Advanced Dungeons & Dragons Permanent Character Folder and Adventure Records

I bought a copy of Dungeons & Dragons Basic Set this summer, and a few extras were included in the box. This was one of the extras along with the Monster & Treasure Assortment sets one - three: levels one - nine, and also the Hexagonal Mapping Booklet. It was a good find!

I was looking over the character sheet and was blown away by how quickly it took D&D to become really detailed and overly complicated. The original copy right for the Character Folder was 1979 (my version is from 1981), It was only a matter of about 5 years from when OD&D was released to when AD&D was released. There's no room on a note card for an AD&D player, that's for sure.

I'm still trying to decide if I want to run an AD&D game or not, just to give it a try. I've really only played it a couple of times and have lost any memories of the feel of game play.


  1. I will freely admit that I came in at AD&D (1979) and so the choice between Basic and Advanced had already been made by the guy who introduced me to the great game. I never gamed with any other system and when I think D&D, it's the vocabulary of AD&D that I use.

    Yeah, there was a lot of storage capacity on the goldenrod sheets, such as pictured above (they can be downloaded from the Mad Irishman's site, but they use up all your yellow ink if you try to print out as they used to be) and for nostalgia, they can't be beaten.

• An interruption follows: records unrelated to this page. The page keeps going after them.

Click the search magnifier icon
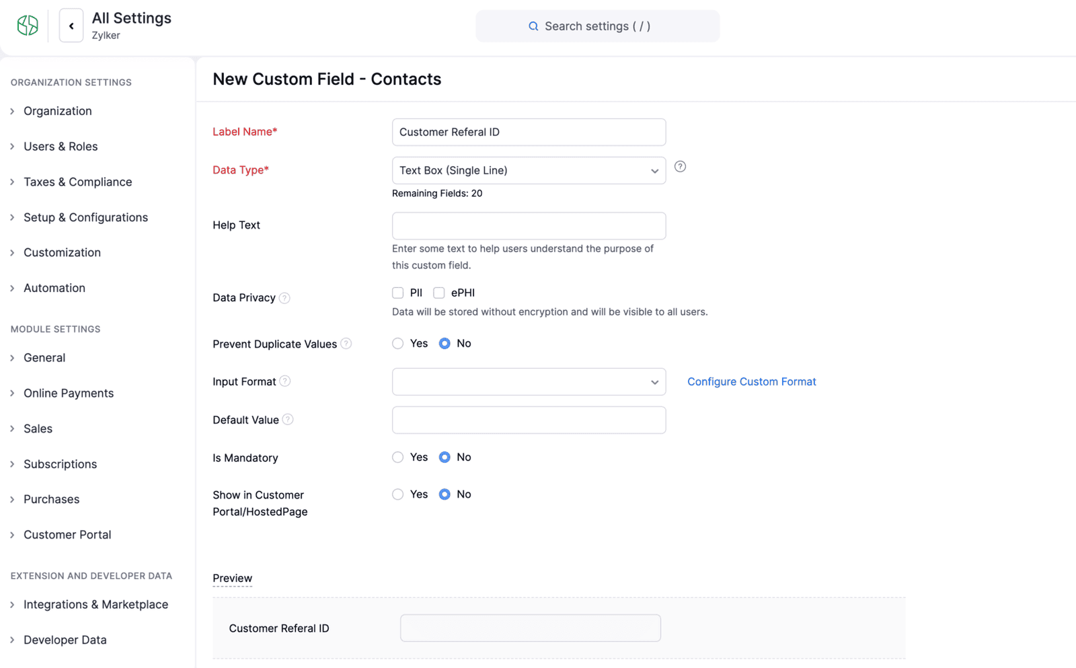This screenshot has height=668, width=1076. 533,26
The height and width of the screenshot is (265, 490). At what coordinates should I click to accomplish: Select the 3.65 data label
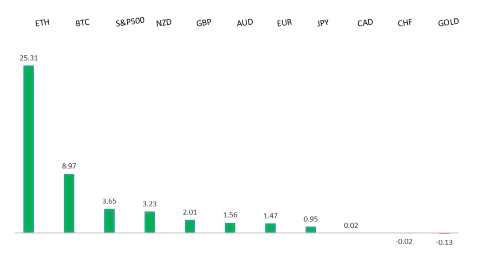point(109,201)
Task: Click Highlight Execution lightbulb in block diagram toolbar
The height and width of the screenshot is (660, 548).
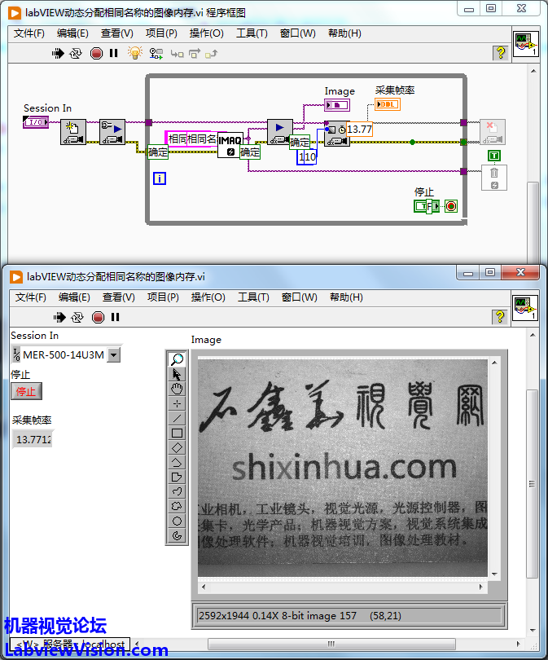Action: [134, 53]
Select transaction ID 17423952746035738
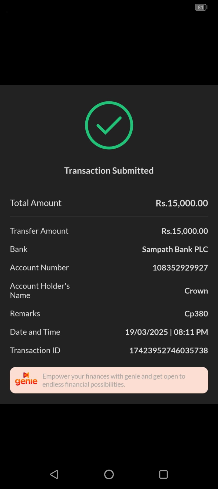Image resolution: width=218 pixels, height=489 pixels. (169, 351)
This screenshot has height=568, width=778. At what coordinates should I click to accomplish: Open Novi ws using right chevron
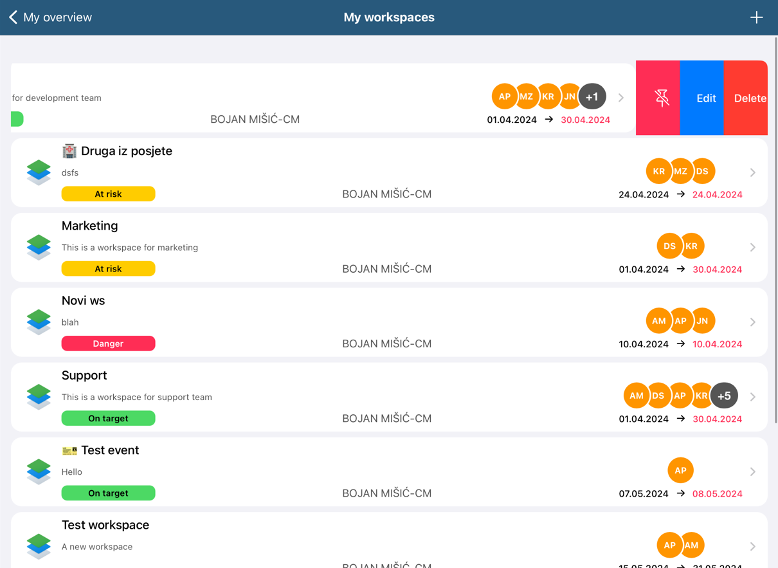point(752,322)
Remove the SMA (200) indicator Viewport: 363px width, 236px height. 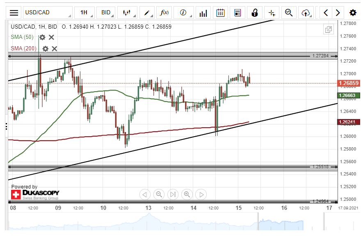coord(55,49)
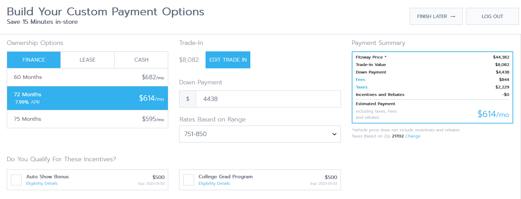Screen dimensions: 521x199
Task: Select the Finance ownership tab
Action: pos(34,60)
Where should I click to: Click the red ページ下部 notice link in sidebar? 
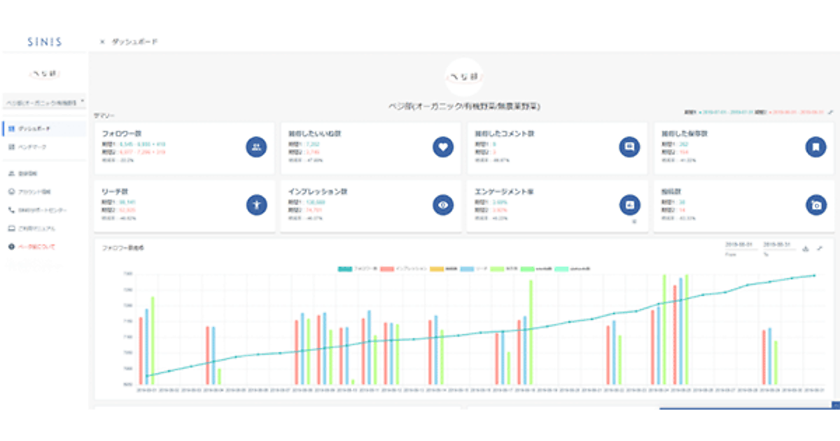tap(35, 246)
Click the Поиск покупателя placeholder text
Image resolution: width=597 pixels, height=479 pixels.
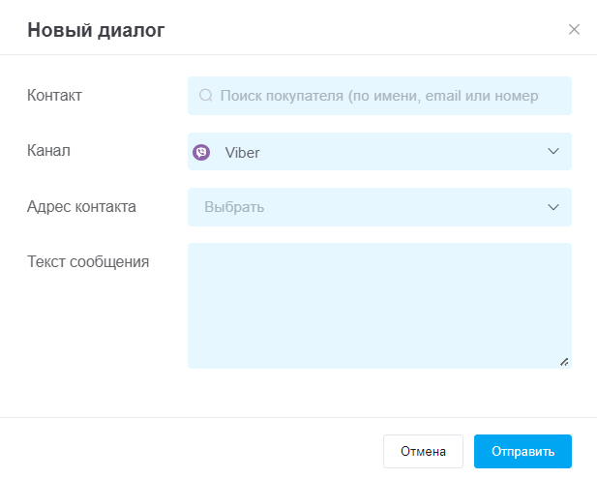(x=379, y=96)
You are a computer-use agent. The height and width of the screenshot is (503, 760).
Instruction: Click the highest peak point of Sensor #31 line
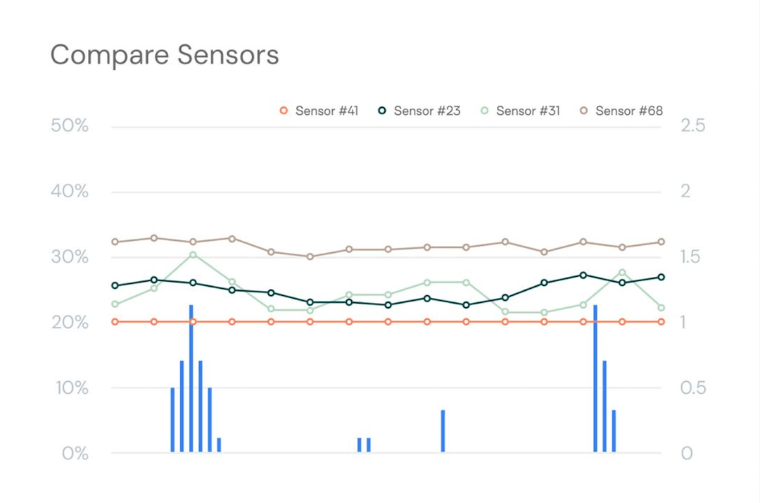(194, 255)
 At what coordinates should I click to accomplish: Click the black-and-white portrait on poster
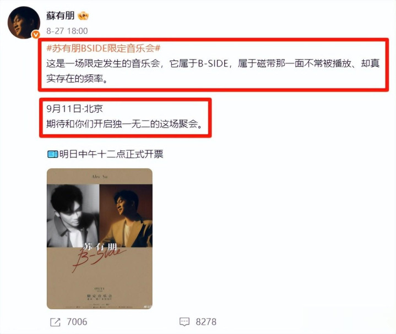click(x=73, y=216)
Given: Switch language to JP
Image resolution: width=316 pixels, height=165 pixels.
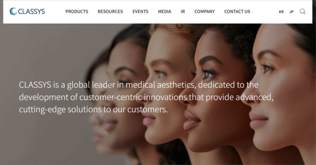Looking at the screenshot, I should [291, 12].
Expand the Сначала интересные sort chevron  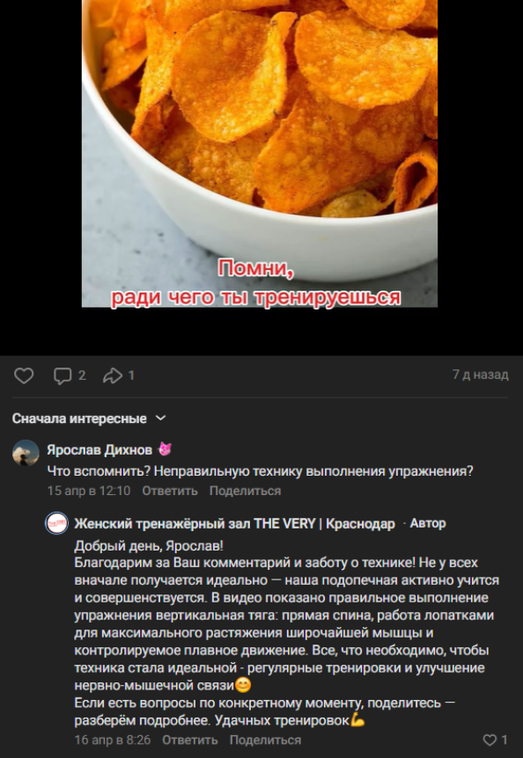[x=160, y=419]
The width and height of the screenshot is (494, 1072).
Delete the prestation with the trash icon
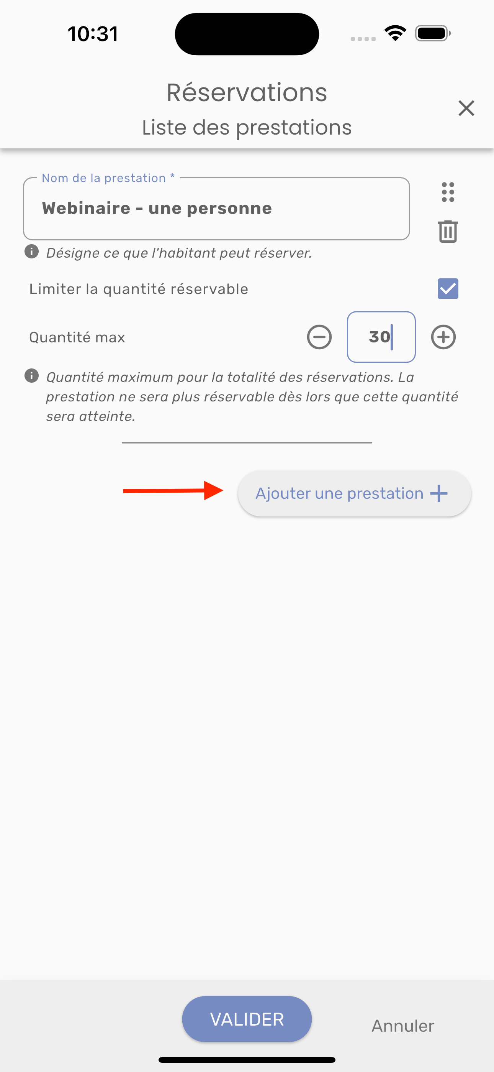(x=448, y=231)
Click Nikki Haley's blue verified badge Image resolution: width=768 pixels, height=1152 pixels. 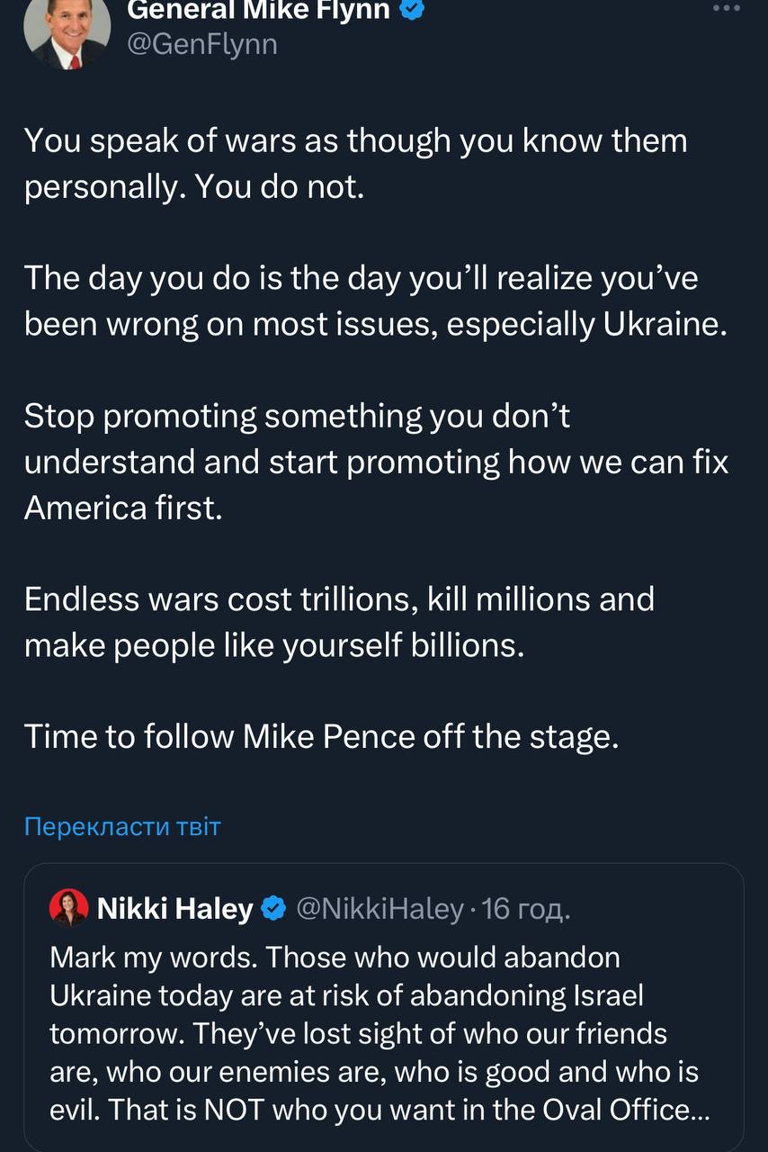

I did find that most of what was on there was not used all the time, so whilst it gives the illusion of complexity, an experienced player would only use certain sections of it with regularity. As a player of many years' standing, I have no problem with their layout and would use them like a shot.

    However, in gaming with my 6.5 year old son, I find that although he is grasping AD&D with very few problems, the character sheet is the one area that I have to make things as simple as possible. So goldenrods will have to wait a few years.


  2. Another awesome Otus cover!:)

  3. Daddy Grognard, some of my first real games were with AD&D. I'm currently re-reading through my old books to see if I should run it or not, but for some reason I keep going back to Rules Cyclopedia. To me that's the most perfect rules set (just my opinion though). Nice to hear a different perspective though.

    Al, everything Erol Otus does is gold!

  4. Oh by the way, I ran Swords & Wizardry for my 5 year old and he had a blast! Although he didn't really the game mechanics or anything, it was just a hack and slash game. Have you checked out Kids, Castles & Crusades by Brave Halfling Publishing? It's a great way to introduce kids to rpgs.